FreeBSD, on the other hand, is becoming more of a testbed for experimental, some would even say unnecessary technologies: https://news.ycombinator.com/item?id=8546756. It's also having a hard time catching up to OpenBSD: http://itwire.com/business-it-news/open-source/62641-crypto-....

bch|11 years ago

I was going to downvote your comment, but instead:

> All the coolest stuff in FreeBSD comes from OpenBSD

This is juvenile "I'd rather push a Ford than drive a Dodge" level commentary. It's not true, and isn't even interesting.

That any BSD is getting support is a good thing -- it opens the door to others following, and is good news.

tbirdz|11 years ago

> All the coolest stuff in FreeBSD comes from OpenBSD.

I disagree. Jails, ZFS, and DTrace did not come from OpenBSD.

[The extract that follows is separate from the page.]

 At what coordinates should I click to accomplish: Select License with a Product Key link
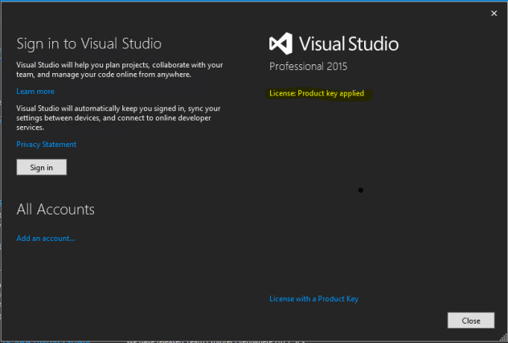coord(314,299)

elektronjunge|11 years ago

For security probably. But security isn't the only reason that I choose an OS. OpenBSD's security comes at a cost. They are usually late to the party on non-security features. Many of the security features make OpenBSD much slower. Even for security software OpenBSD isn't as big a win as the devs make it out to be. Take for instance PF, OpenBSD developers will be quick to point out that the OpenBSD version is more up to date. But that doesn't tell the whole story, FreeBSD is using a fork which allows for multi-threaded execution which is a must most non-trivial deployment scenarios. Further more OpenBSD often takes to hard of a line on security enhancements with the belief that the kernel should be the line in the sand. Usually, one prefers multiple layers of security but OpenBSD says the kernel is often good enough. See OpenBSD's refusal to add a MAC framework for an example of this. Jails also don't exist for similar reasons, though they are useful for reasons other than security.

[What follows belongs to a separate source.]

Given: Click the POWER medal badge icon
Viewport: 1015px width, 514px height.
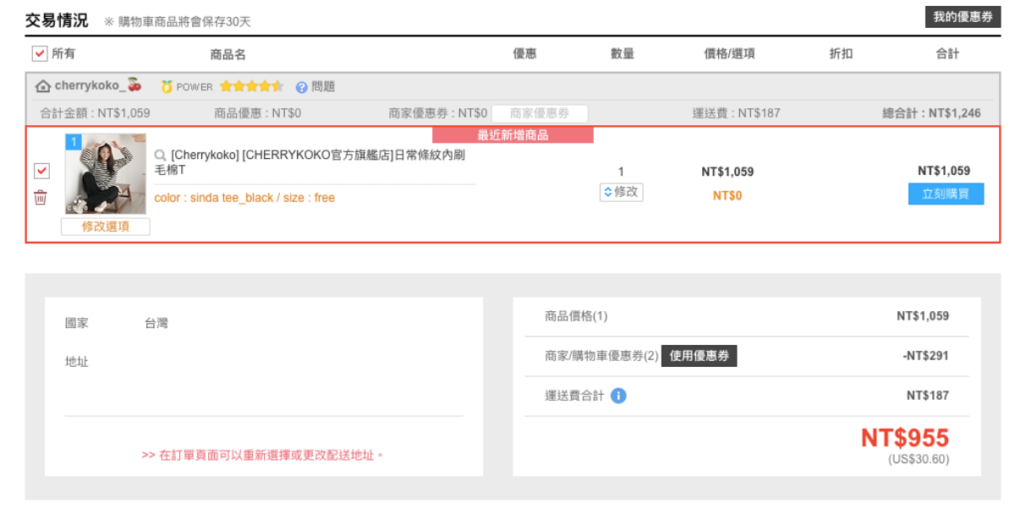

The source you have for the 'testbed' for new technologies makes the claim but barely has warrant for it. On the other hand, OpenBSD is much more liberal about breaking compatibility especially when it involves security. While I'm not going to excuse OpenSSL, NTP, or Sendmail they are all general robust software that has been in use for decades. Aside from LibreSSL the OpenBSD rewrites have been incompatible.

FreeBSD also offers a number of incredibly compelling features outside of what OpenBSD can, or will offer in the short to medium term. I'll just list them: virtualization with Bhyve, boot from zfs, a linux compatibility layer, a much more modern package manager, official java support, the ability to install binary blobs.

None of this is to say that OpenBSD isn't a great choice, but recognize there are reasons to choose both platforms and that one doesn't need to spread FUD to advocate for their favorite platform.

wglb|11 years ago

Note that the package system used by OpenBSD is explicitly borrowed from FreeBSD.